┏━━
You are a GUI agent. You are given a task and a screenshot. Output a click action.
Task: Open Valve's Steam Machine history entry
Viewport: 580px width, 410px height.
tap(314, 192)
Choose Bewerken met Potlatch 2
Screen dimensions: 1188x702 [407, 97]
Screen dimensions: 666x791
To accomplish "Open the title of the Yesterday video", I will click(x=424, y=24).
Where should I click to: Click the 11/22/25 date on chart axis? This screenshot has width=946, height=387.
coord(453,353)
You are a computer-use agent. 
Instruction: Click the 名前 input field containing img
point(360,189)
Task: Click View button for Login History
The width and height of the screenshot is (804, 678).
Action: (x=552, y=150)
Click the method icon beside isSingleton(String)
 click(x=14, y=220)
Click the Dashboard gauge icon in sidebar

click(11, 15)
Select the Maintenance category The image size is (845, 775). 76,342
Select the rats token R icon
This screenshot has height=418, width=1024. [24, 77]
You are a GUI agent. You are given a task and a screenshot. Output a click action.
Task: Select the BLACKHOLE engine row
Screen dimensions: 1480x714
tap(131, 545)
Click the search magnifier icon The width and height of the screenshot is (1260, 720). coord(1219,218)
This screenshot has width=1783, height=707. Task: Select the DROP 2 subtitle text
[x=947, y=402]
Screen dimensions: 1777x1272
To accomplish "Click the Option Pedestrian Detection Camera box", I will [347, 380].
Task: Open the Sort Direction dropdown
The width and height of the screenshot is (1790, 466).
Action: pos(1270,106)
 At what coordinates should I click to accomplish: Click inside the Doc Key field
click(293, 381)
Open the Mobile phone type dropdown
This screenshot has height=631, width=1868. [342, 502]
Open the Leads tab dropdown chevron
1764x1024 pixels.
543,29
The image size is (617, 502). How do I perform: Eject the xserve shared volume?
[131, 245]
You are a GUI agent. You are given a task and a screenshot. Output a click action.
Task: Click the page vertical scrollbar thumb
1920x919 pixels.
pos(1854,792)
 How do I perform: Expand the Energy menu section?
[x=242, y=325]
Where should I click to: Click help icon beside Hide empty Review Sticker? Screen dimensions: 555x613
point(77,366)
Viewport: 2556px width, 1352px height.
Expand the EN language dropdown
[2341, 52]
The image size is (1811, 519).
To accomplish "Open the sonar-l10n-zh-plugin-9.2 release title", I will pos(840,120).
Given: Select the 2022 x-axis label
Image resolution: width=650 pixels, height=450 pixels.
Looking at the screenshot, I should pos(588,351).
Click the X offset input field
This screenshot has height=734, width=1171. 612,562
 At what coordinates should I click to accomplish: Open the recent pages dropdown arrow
┗━━
# Task details
Return every line of the listing above that contains "will".

# Result of this task
To accomplish "Open the title of the Yesterday video", I will click(x=424, y=24).
To accomplish "Click the Option Pedestrian Detection Camera box", I will [347, 380].
To accomplish "Open the sonar-l10n-zh-plugin-9.2 release title", I will pos(840,120).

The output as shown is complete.